Listed records below:

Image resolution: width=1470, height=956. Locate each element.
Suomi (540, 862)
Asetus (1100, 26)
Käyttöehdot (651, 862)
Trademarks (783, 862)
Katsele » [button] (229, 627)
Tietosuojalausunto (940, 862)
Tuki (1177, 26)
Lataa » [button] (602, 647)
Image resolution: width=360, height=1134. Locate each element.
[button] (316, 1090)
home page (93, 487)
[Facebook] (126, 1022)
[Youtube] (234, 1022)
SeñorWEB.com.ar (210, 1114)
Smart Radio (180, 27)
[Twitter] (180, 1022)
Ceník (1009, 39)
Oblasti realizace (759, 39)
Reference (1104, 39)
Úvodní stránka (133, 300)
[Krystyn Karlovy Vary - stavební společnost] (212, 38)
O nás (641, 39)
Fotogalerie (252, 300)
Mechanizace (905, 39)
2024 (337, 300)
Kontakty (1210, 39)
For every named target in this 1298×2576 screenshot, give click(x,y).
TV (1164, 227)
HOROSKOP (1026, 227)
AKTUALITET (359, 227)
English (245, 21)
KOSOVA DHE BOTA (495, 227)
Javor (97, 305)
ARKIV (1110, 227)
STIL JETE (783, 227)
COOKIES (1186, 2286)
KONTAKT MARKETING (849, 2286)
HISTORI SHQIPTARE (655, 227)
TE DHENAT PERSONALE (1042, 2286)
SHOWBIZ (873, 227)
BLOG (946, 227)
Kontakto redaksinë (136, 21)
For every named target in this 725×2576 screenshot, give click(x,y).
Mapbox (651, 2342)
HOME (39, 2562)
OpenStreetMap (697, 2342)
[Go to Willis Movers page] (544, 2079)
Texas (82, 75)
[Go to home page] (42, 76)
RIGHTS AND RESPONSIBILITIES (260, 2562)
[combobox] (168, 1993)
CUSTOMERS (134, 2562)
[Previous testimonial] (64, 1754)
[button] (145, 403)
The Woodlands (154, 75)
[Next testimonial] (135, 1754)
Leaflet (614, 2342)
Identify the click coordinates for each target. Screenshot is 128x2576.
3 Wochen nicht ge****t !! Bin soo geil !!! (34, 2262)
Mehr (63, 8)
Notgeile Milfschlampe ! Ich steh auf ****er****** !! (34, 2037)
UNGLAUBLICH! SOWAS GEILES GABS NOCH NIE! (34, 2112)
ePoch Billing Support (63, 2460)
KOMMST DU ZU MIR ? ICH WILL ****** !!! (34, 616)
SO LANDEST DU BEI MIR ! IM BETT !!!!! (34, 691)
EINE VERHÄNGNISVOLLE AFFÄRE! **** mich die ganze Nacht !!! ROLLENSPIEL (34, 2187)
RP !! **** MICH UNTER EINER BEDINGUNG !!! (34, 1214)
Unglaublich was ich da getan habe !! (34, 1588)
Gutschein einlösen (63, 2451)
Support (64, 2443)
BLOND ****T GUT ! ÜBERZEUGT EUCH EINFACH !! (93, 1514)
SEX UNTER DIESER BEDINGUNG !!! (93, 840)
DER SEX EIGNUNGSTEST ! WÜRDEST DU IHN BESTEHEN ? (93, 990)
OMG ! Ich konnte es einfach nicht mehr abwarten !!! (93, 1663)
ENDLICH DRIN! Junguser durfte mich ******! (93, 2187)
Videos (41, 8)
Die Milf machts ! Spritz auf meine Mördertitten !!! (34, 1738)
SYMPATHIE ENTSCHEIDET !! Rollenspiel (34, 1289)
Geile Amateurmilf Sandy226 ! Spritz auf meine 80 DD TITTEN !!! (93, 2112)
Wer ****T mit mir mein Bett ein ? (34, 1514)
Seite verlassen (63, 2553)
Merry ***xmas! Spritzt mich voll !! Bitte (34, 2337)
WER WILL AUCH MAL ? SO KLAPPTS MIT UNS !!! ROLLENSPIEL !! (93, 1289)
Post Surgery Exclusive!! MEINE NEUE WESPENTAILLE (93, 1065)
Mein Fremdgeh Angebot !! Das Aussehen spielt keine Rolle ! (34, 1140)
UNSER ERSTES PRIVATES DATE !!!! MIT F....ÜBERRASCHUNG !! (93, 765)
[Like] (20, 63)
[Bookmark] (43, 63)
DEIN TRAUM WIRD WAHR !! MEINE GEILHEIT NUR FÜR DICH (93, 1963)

End of Listed records.

Problem to work on: Using the data above, transcribe the lines that run from the line with "TE DHENAT PERSONALE (1042, 2286)" to the line with "RIGHTS AND RESPONSIBILITIES (260, 2562)", both ends kept, and output nothing else.

Result of this exercise:
TE DHENAT PERSONALE (1042, 2286)
SHOWBIZ (873, 227)
BLOG (946, 227)
Kontakto redaksinë (136, 21)
For every named target in this 725×2576 screenshot, give click(x,y).
Mapbox (651, 2342)
HOME (39, 2562)
OpenStreetMap (697, 2342)
[Go to Willis Movers page] (544, 2079)
Texas (82, 75)
[Go to home page] (42, 76)
RIGHTS AND RESPONSIBILITIES (260, 2562)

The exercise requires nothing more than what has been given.